Lara exhaled and giggled, “Uh, girl, same.” Lara tapped her nails on what must have been her wine glass, and Emily found herself jealous even of that: the sound was full and clear, and gave away that her nails were stronger and better-kept than Emily’s ever were. Emily’s nails had always been brittle, pliable, soft, breakable. Much like herself, she used to tell people, before she concluded that being self-effacing didn’t make anyone like her very much.
Emily inhaled, then out came, “Do you like. Know?”
“Know what?” Lara’s voice was tighter, like she sat up straighter in her (probably feminine, but surely not pink) gaming chair to better absorb what was being asked.
Emily tried again, “Like. At that party.
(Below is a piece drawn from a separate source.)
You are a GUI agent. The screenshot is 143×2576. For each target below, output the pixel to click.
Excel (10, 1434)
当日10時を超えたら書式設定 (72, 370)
I was watching you with all of them, thinking to myself, like, ‘she’s gotta know what she’s doing’. Like you were just so cool and casual with it. I think I even said like, ‘master of the trade’.”
Lara chortled nervously, and a crackle on her line suggested she was adjusting her headset. She finally said, “I… think I’m gonna need a little more detail, girl.”
Emily hummed to herself. Then she tried once more, “Like, of course you’re into these games because you’re into them, right? But, like. The way dudes react when they find out, though, it’s so predictable, y’know? And if I was in your shoes I know I’d be doing it on purpose. Like to get their attention. But, like, I don't wanna assume, so that’s why I’m asking.”
Lara was sharper when she asked, “Are you asking if I’m hitting on Josh?”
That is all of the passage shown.